The origins of Cinderella, like so may fairytales, can be traced back centuries, with some suggesting the oral stories told in early Greece and Egypt, and then later in Chinese culture are the earliest versions of the story. However, the tale we know as Cinderella, like Sleeping Beauty, was first published by Italian author Giambattista Basile. Later versions by Charles Perrault and The Brothers Grimm are more commonly known and tell of a lonely, mistreated girl who is longing to have a better life.
Basile’s version of the story the daughter of a prince is manipulated by her governess into helping her to marry the prince and become her stepmother. Once the governess is married to the prince, she brings into the family her six daughters. They in turn treat the young girl with disrespect and send her into the kitchen as a servant.
One day, the prince travels away from his home and along his journey meets a fairy. The fairy gifts him some items, one of which is a date seedling. He takes these gifts home and gives them all to his daughter. She tends to the date seedling and it grows; unbeknown to the girl there is a fairy living in the date tree.
The local king throws a ball and the fairy in the date tree dresses the young girl so she can attend the ball. Right about now It’s all sounding very familiar to the story we know. However, let’s remember that the young girl hasn’t longed for or asked to attend a ball. The fairy has simply woven her magic without request and the young girl is now well and truly in the king’s love bubble when she attends the ball.
The young girl runs away before the king can find out who she is and on her third escape attempt loses a slipper to the king’s servants. The king is desperate to find the owner of the slipper and asks all the young women to try it on. When it is within a short distance of its original owner, the shoe flies out of the kings hands and onto the foot of the young girl. There’s no hiding now and with that, the king marries her.
This version of Cinderella portrays a young, trusting girl who succumbs to the manipulation of others. In a post earlier this month we explored The Fairy Ointment and the notion of situational awareness. Cinderella is a good example of how situational awareness can have a flow on impact where other people pay the price for poor judgement.
Let’s start at the end and work backwards.
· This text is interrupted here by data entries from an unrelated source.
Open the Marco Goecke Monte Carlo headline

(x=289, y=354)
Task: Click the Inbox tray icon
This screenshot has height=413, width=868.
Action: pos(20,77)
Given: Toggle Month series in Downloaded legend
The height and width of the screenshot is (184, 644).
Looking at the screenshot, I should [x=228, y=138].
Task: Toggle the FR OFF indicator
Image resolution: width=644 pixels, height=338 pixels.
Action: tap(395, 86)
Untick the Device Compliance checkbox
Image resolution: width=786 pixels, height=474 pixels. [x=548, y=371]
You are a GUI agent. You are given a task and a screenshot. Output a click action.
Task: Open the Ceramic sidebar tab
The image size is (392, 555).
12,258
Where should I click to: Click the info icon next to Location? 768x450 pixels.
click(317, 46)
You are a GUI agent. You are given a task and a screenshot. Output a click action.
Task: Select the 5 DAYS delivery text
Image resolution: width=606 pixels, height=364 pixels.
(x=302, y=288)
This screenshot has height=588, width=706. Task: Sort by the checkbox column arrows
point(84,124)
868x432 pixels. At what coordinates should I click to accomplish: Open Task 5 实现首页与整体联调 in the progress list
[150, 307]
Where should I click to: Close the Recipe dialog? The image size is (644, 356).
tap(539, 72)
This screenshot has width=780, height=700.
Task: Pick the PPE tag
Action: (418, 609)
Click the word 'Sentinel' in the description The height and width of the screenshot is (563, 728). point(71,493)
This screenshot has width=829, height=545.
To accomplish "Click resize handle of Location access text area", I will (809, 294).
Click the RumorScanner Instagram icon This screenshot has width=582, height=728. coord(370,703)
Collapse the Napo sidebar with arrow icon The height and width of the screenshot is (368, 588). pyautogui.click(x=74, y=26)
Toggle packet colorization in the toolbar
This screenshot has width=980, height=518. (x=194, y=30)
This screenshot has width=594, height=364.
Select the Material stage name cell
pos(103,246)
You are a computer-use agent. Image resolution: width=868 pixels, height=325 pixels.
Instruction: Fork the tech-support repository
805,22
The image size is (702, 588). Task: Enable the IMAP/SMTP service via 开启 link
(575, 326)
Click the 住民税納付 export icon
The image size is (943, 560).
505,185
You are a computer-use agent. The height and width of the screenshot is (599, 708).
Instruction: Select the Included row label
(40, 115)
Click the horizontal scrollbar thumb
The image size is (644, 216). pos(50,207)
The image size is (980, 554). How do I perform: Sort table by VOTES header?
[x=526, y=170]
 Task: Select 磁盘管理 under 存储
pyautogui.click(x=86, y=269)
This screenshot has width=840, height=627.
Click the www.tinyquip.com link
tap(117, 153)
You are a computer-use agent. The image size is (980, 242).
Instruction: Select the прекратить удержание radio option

The poor young girl is married off to a besotted king without reciprocated love. A fairy she didn’t know about magically put shoes on the girls feet, shoes she didn’t ask for. A young girl grows a date tree from a seedling and tends to it lovingly. A father accepted gifts from a fairy he met on his travels. A fairy set out to deceive a father and hide in gifts. A governess manipulates her ward to secure a future for herself and her six daughters. A governess accepts a job looking after a young girl but doesn’t disclose she has six children of her own. A man is left alone after his wife dies.
And there we have it – emotion. The lesson in this story is how emotion can influence our judgement and blur our awareness of what’s happening around us. Emotions can lead us to make rash decisions, or ignore valuable information, perhaps even through denial or unacceptance that the information even exists to us. Hypothetically, if the young girl’s mother had not died, the story of Cinderella (no matter who has written it) would not exist. The story needed an emotive layer to work and there are many from loneliness, jealousy, fear, love, heartbreak.
Cinderella is a reminder of the need to be in tune with our emotions, our mental state, our feelings when we’re making decisions.